Tasks to perform:
1. According to the article about the store and post office at Simmons, in what year was the two-story framed store building constructed?
2. Retype a passage from the article about the store and post office at Simmons, beginning at the words "This article first" and stopping after "Low Down Articles.".

Extracted text:
GVHS Logo

Low Down Articles

Echoes from the Past


This article first appeared in the "Echoes from the Past" column in the January 1, 1998 issue of the The Low Down to Hull and Back News. External Link Reprinted with permission. See complete list of Echoes from the Past articles or search Low Down Articles.

o o o

The Store and Post Office at Simmons

The tiny community of Simmons is marked on a 1983 federal government topographical map. It is doubtful that travelers passing the full length of the Vanier Road realize that they have travelled through Simmons, Quebec. Vanier Road extends from Deschenes, on the eastern outskirts of Aylmer, crosses the Hull-Aylmer highway, continuing northward until it meets the Mountain Road, where it ends.

Simmons was settled in 1816-1817 by Benjamin Alonzo Simmons who came from Westleigh, Devonshire, England with intention of working for Ruggles Wright, third son of Philemon Wright, Hull's Founder. Benjamin Alonzo came armed with a letter of recommendations from his former employer, John Woodward, who wrote in glowing terms of his former head servant.

As Ruggles Wright, accompanied by his wife, Hannah, had spent some time in England in 1816 hiring employees to come to Canada to work for the firm of P. Wright and Sons, it is likely that Simmons and Wright met. It appears that John Woodward was serving as hiring agent for the Wrights. There is a list of employees who were engaged in the National Archives of Canada. At the bottom of the list, but separate from it, is a notation which reads: "Benjamin Simmons, 35, strongly recommended to manage the farm (Columbia Farm).

Whether Simmons ever accepted the position of manager is not known, but what is known is that he was granted 100 acres of land on June 16, 1816. He selected Lot 17, Range 5 as being the place he wished to settle.

Shortly after his arrival he married Gertrude, daughter of Joshua Losee, a United Empire Loyalist. There were five children, one of whom, George Simmons I (1830-1905) married Elizabeth Pink (1834-1926). George, a capable farmer, purchased the northern half of his father's farm where he lived with his family. George Simmons also acquired fifty acres on the east side of the road. Benjamin, the father, died on January 4, 1837.

George and Elizabeth Simmons were great church workers and strongly supported any efforts undertaken for the good of the valley. There were six children of this union, Benjamin Alonzo Simmons II (Sept. 10, 1858 - Jan. 14, 1925) being the eldest. He received his education in Simmons and later worked on his father's farm, until 1884 when he suffered a serious injury. He spent some time in the General Hospital at Montreal. He returned to Simmons, unable to carry on heavy farm labour. He bought an acre from his father with the purpose of erecting a store to serve his neighbours.

A two story framed building was constructed m 1887 with the general store occupying the ground floor. The operation appears to have done well; so well, in fact that young Simmons - he was in his mid-20's - found it difficult to keep up, because of his handicap.

Data extract:
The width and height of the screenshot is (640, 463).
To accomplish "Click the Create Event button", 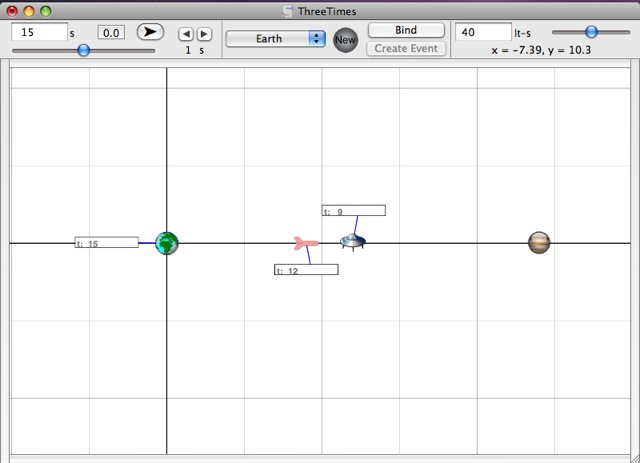I will (x=406, y=48).
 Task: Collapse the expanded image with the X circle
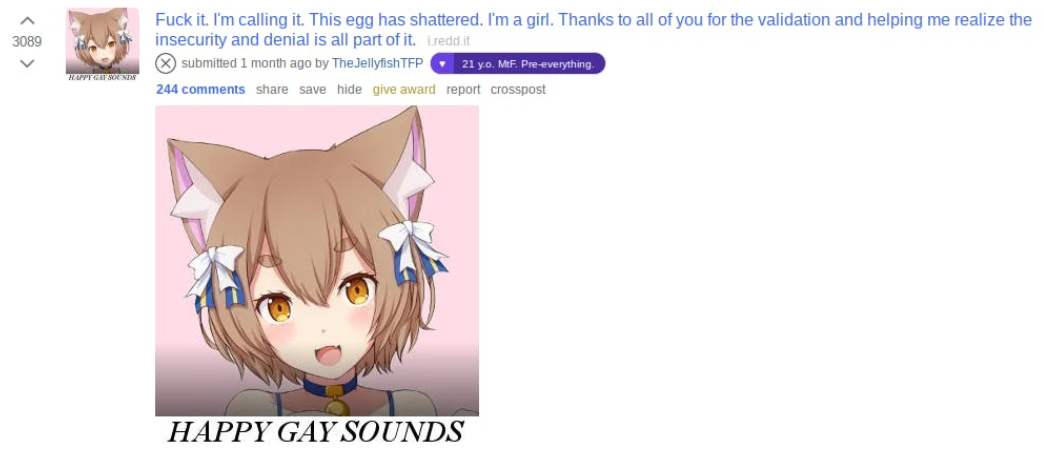[165, 64]
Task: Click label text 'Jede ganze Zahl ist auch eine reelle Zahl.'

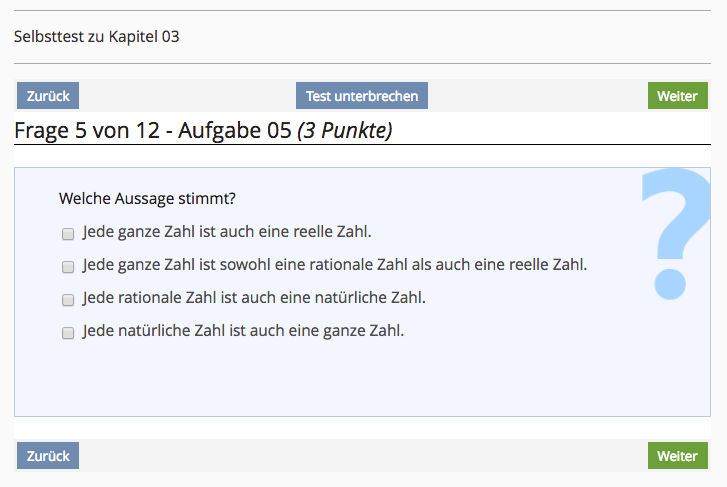Action: click(227, 233)
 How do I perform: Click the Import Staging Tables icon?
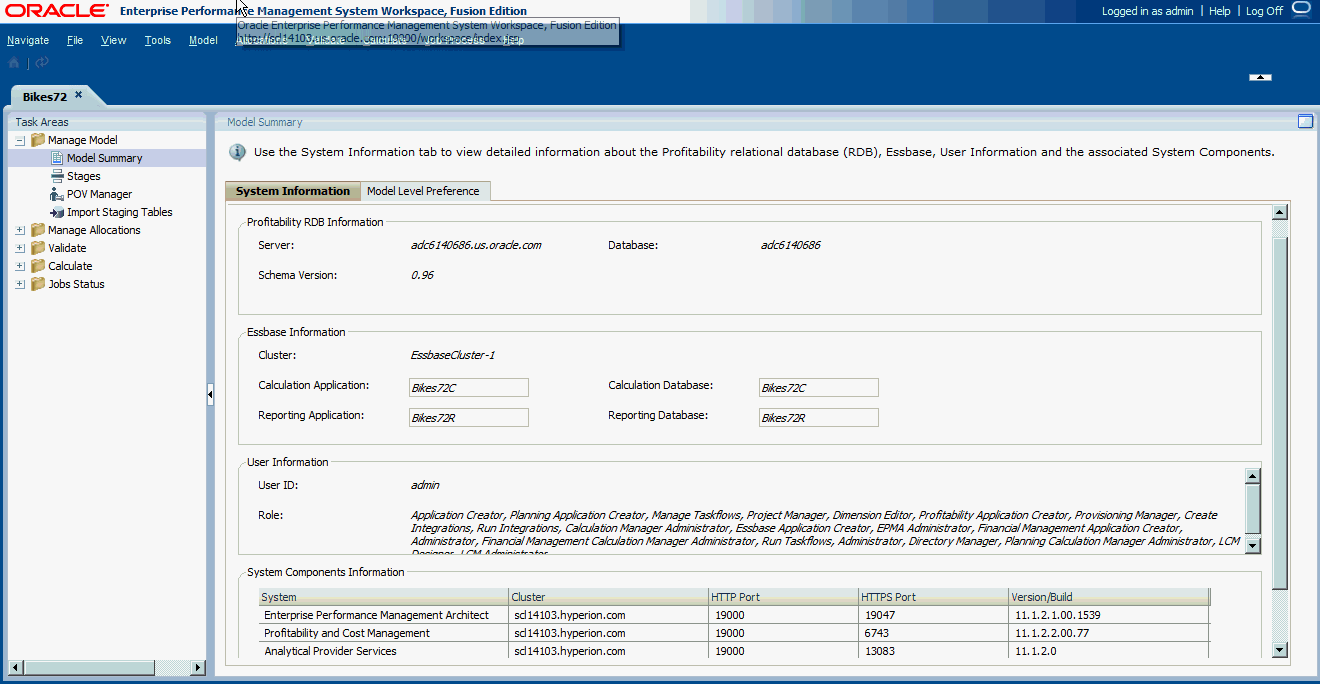click(x=57, y=212)
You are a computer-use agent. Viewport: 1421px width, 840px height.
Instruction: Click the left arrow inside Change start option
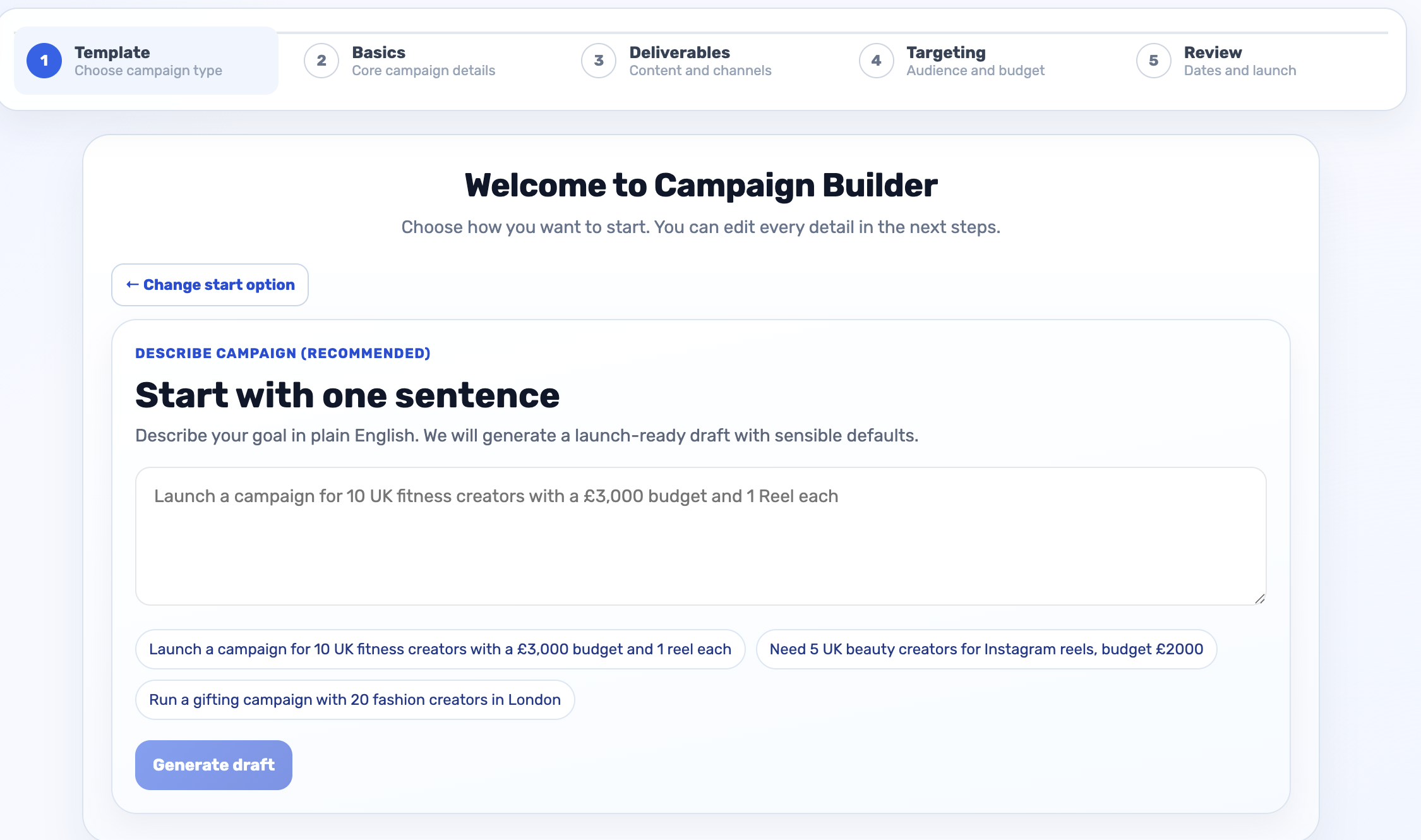(x=133, y=285)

Answers to the problems:
1. 1887

2.
This article first appeared in the "Echoes from the Past" column in the January 1, 1998 issue of the The Low Down to Hull and Back News. External Link Reprinted with permission. See complete list of Echoes from the Past articles or search Low Down Articles.